Zero Hora de hoje (06/12/2011) trouxe uma notícia alvissareira. Um “estudante”- prefiro chamar de marginal – foi condenado a 10 anos e 6 meses de prisão por, em novembro de 2010, ter agredido uma pedagoga de uma Escola Técnica de Porto Alegre.
Na ocasião, por não ter gostado de uma nota baixa que recebeu, o desqualificado descontou na orientadora da Escola Técnica de Enfermagem agredindo-a com socos e cadeiradas, só não a matando, por ter sido impedido.
A justificativa: “Gosto muito de ti, mas vou ter que te punir”. Disse isso como se fosse a coisa mais natural do mundo.
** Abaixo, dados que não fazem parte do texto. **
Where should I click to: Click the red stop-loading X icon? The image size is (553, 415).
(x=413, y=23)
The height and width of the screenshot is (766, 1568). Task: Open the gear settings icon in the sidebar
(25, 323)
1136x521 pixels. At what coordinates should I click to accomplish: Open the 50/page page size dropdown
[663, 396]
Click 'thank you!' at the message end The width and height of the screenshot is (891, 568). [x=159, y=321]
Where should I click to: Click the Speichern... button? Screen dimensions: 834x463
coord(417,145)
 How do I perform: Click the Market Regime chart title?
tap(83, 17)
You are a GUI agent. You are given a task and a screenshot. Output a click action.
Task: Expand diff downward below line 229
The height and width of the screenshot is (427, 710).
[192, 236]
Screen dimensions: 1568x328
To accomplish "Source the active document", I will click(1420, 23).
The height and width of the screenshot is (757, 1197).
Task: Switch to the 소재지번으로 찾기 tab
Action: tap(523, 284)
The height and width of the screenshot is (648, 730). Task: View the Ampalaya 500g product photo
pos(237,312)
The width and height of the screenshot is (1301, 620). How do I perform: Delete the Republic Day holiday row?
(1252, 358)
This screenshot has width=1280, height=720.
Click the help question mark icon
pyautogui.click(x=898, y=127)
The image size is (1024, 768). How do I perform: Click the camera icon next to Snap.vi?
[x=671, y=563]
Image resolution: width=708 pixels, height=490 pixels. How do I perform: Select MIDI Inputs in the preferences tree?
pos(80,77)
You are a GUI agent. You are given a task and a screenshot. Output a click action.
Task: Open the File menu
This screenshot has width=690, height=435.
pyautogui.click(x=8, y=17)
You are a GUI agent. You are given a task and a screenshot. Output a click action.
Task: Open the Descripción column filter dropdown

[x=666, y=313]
Se achando acima da lei, e travestido de “justiceiro do mundo”,se comportou como todos os que não tiveram limites, e por isso, acima do bem e do mal.
Estas atitudes de bater, desaforar e até matar professores, se repete Brasil afora, fazendo com que as Escolas, antes um oásis, agora sejam, em alguns lugares, equiparadas aos piores antros e freqüentadas por marginais, cuja última preocupação é aprender.
O sistema de ensino está todo conflagrado. Inicia pelos governantes que fazem de conta que pagam e continuam dando esmola aos professores; boa parte dos professores que fingem que ensinam; a grande maioria dos alunos que fingem que aprendem e grande parte dos pais que por falta de pulso, se esquivam do encargo que lhes compete e transferem a educação dos seus filhos para a escola.
Quanto mais o tempo avança e o mundo evolui, parece que os jovens se aprofundam numa espécie de barbárie moderna, onde o que vale é ser o mais esperto, o mais brigão, o mais valente. Isso agora também serve para as meninas, que por coisas banais, brigam no tapa.
Portanto, esta punição imposta pelo Tribunal do Júri de Porto Alegre ao agressor da professora, veio em boa hora. É tempo de a sociedade começar a fazer alguma coisa para dar um basta a este tipo de situação e recolocar as coisas nos trilhos, mesmo que a custa de punições exemplares.